Tuesday, April 18, 2017

MU-MIMO

MU-MIMO is not possible from a wireless client toward other devices in the upstream direction.
MU-MIMO also brings a heavy signal processing burden on the transmitter in order to multiplex the wireless frames across the spatial streams.

802.11af—Allows unlicensed 802.11 operations in the spectrum known historically as the
Television White Space (TVWS), between 54 and 790 MHz. Many of 802.11ac’s features are leveraged, such as OFDM, 10 MCS choices, channel aggregation, multiple spatial
streams, and MU-MIMO. The lower frequencies used tend to penetrate physical objects better,
improving the effective range.  802.11ah—Allows devices to communicate on frequencies
below 1 GHz.
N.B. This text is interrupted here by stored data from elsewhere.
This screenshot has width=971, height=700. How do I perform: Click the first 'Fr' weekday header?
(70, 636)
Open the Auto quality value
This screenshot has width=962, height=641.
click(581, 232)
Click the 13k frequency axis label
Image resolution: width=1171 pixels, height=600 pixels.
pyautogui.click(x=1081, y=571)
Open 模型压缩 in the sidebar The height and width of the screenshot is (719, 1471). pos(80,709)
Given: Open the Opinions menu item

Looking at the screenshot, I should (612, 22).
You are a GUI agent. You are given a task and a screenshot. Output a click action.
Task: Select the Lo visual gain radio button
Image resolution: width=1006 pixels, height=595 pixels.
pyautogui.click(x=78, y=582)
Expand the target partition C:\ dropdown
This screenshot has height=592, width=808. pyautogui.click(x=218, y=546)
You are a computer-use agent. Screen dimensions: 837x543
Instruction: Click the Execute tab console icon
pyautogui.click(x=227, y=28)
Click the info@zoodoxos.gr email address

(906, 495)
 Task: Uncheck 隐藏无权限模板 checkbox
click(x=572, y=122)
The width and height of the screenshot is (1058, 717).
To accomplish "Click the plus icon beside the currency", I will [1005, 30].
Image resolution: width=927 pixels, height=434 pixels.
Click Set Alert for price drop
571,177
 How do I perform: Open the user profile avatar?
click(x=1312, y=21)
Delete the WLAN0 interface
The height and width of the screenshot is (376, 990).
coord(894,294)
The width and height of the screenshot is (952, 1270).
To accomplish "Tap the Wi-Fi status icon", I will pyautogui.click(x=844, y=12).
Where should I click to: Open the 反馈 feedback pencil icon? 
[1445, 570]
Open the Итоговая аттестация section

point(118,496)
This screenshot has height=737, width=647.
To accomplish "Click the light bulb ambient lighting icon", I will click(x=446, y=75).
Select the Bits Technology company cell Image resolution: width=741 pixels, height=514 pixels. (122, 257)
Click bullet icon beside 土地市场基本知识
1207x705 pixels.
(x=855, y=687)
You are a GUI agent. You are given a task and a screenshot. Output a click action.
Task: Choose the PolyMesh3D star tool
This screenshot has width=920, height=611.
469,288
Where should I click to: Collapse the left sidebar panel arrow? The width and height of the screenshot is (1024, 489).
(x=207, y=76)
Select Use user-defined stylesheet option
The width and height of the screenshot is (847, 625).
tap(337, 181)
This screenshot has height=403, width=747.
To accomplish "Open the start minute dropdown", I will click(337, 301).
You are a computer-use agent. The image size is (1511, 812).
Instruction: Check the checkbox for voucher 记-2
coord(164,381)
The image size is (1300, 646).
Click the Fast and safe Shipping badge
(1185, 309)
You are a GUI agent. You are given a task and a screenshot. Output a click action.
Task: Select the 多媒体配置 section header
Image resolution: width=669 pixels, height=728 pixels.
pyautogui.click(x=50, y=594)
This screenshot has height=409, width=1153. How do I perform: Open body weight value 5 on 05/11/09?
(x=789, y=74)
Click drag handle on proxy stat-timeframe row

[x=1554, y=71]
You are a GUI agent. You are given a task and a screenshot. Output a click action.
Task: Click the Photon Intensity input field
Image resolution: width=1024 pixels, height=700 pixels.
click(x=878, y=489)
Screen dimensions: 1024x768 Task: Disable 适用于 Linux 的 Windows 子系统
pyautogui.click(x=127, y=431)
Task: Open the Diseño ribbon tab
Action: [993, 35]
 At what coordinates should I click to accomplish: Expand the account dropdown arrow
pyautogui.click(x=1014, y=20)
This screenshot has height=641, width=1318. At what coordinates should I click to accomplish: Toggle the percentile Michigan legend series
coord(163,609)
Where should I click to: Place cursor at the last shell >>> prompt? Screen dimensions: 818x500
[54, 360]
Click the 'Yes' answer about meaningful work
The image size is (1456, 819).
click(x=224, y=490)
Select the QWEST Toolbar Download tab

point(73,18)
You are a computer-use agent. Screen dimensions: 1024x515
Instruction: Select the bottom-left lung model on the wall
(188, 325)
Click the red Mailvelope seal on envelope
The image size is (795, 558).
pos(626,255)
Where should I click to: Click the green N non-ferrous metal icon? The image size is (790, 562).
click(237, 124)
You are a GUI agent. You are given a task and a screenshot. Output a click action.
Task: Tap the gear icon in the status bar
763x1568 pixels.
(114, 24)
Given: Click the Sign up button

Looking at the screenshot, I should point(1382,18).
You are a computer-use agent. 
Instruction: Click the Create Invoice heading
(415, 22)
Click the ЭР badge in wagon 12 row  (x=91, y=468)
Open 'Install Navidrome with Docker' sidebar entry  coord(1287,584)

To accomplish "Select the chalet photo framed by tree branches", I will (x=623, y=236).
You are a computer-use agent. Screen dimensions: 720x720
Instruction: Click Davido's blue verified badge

The emphasis is on a greater range (1 km), lower power consumption, and
connectivity to a large number of devices dispersed over the coverage area.

Tip
IEEE 802.11 WLANs are always half duplex because  transmissions between stations use the same
frequency. Only one station can transmit at any time; otherwise, collisions occur.
To achieve full-duplex mode, one station’s transmission would have to
  occur on one frequency while it receives over a different frequency—much like full-duplex Ethernet
links work. Although this is certainly possible and practical, the 802.11-2012 standard does not permit full-duplex operation. The 802.11ac amendment will somewhat ease that restriction in its “Wave 2” implementation, through the use of downstream multi-user MIMO (MU-MIMO).